En el otro extremo del paradigma cabría situar uno de los temas que mayor literatura compositiva hayan generado (lo que no implica su evidencia): la canción anónima conocida como L’homme armé (que ha sido atribuida a diversos autores, Antoine Busnois y Johannes Ockeghem entre ellos) se empleó como cantus prius factus en un total cercano al medio centenar de misas escritas entre 1450 y 1582 por gran número de compositores internacionales (Obrecht, Josquin, Sefl, Du Fay, Palestrina…) pero también españoles, como Peñalosa, Guerrero o Morales (que nos dejaron dos ejemplos cada uno). Este es el momento en que carecemos de una teoría suficientemente verosímil que explique tal superabundancia textual: se ha hablado del Toisón de Oro, de la Caída de Constantinopla, del arcángel San Miguel y de una cruzada contra los turcos, pero carecemos de documentos concluyentes. La mayoría de las misas utilizan una versión de la melodía en Sol dórico (con el Si bemolizado), pero en algunos autores, como Palestrina, aparece como mixolidio (con el Si natural). En todo caso, la fuerza de la canción, muy claramente estructurada en tres secciones con un esquema simétrico, se basa en el cambio de octava en la sección central. Esa disposición, así como su rítmica particular, la hacían especialmente apta para organizar cánones y otros juegos polifónicos

Pero, en todo caso, lo que resulta obvio es la dificultad de reconocer la melodía una vez que se integra en la voz de tenor dentro de una estructura polifónica. El esquema métrico se ha disuelto y las notas que configuran el canto aparecen, normalmente, en valores largos, a lo que hay que añadir la frecuencia de los juegos temáticos que presentan el material invertido o retrogradado, lo que dificulta aún más su discernimiento sin consultar la partitura. Identificar la canción de origen dista de ser una experiencia inmediata: podría compararse con el propósito de descifrar la línea gregoriana que funciona como soporte de un organum como el celebérrimo Sederunt Princeps de Perotin, donde el exuberante juego isorritmico de las tres voces superiores imposibilita la lectura del desarrollo, lentísimo, con que se despliega el cantus firmus. Pero, y pese a todo, la melodía (su interválica) está ahí, nutriendo la densa polifonía que la envuelve.

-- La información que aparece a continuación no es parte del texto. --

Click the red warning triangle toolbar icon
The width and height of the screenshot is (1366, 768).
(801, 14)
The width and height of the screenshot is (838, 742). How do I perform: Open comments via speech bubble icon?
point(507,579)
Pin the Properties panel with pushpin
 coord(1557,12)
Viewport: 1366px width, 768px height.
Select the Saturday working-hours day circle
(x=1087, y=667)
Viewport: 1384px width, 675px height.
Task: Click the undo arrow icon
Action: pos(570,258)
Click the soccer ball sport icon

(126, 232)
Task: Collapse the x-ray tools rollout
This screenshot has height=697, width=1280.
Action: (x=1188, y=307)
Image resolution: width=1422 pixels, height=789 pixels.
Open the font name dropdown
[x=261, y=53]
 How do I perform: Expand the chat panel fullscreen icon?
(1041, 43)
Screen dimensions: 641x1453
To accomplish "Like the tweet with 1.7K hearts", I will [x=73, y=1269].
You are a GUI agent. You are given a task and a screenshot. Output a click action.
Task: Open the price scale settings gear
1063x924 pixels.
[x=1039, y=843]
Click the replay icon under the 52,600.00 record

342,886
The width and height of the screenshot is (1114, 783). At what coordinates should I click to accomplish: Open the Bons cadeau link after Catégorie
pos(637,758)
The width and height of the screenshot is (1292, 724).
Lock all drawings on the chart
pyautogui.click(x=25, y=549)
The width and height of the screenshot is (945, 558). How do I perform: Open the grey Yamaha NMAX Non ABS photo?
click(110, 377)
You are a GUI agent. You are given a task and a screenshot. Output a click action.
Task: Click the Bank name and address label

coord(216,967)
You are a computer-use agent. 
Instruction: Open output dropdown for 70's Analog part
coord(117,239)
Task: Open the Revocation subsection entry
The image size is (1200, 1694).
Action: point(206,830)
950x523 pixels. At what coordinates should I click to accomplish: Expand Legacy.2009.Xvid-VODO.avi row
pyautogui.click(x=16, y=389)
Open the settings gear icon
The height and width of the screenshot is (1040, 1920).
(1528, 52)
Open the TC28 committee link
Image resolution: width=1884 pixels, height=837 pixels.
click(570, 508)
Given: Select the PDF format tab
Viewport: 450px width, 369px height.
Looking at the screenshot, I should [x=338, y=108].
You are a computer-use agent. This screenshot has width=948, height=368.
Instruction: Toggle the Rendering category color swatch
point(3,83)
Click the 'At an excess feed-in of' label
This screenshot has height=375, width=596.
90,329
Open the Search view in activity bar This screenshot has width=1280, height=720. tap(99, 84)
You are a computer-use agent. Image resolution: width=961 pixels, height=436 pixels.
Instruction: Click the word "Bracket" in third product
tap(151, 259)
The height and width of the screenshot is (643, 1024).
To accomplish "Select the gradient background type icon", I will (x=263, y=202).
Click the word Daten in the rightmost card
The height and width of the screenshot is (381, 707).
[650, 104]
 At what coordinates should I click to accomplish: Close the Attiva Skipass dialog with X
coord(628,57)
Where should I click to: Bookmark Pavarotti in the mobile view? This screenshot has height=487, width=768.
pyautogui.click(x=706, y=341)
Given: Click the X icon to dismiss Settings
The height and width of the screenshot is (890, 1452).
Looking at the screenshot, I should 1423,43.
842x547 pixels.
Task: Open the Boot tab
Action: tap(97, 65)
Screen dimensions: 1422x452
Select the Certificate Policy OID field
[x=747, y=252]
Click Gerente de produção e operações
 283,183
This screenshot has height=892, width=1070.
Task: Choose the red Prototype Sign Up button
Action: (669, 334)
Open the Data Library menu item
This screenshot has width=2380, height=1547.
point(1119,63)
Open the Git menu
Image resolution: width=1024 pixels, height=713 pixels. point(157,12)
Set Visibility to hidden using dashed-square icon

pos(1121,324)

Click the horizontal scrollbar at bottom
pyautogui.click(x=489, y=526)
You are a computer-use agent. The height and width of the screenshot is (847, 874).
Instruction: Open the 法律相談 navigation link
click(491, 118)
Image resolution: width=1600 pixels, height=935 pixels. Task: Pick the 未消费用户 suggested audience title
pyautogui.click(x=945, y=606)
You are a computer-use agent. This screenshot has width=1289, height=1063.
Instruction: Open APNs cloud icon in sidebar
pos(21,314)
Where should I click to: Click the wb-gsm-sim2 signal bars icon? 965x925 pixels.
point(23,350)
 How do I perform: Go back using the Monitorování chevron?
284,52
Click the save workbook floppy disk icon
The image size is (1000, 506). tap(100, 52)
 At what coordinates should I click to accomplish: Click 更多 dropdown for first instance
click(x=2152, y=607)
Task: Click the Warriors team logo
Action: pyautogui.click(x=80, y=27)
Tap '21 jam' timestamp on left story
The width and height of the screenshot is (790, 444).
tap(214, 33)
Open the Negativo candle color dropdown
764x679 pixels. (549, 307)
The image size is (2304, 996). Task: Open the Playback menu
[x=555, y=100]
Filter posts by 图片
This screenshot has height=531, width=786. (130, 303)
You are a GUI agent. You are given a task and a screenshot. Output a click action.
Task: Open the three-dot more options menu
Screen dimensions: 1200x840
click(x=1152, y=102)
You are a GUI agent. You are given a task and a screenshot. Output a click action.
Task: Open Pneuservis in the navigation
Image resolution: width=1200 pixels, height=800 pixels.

Legible y no legible, identificable y no identificable. En 1775 Mozart, a solicitud de Maximilian III, el Principe Elector de Munich, compone el ofertorio Misericordias Domini (K.222). Es una pieza de alta elaboración contrapuntística en Re menor que contiene algunos interludios homófonos: para introducir el primero modulando a Fa mayor los violines presentan un motivo ascendente y descendente que, desde nuestra perspectiva actual, evoca vagamente el famoso coral con que se cantará An die Freude en el final de la Novena beethoveniana, que se repetirá más tarde en Do y que, finalmente, regresará en tónica mayor para introducir la conclusión. El motete de Mozart no se editó y Beethoven, que tenía cinco años, no pudo escucharlo en ocasión de su estreno, pero no faltan quienes acusan de plagio al autor de Fidelio, ignorando el papel preponderante que tanto las escalas como los arpegios mayores o menores jugaban en la configuración melódica dominante en la música del periodo. Escuchar el ayer con los oídos de hoy solamente puede conducir al error, derivado de considerar lo accesorio como protagónico: y es que tal vez cupiese describir la historia de la música como el juego dialéctico de oposición entre lo discernible y lo indiscernible. (Indiscernible: La Marsellaise en la escucha de Hymnen, la monumental composición electroacústica de Karlheinz Stockhausen. Pero ésa es otra historia. O tal vez no).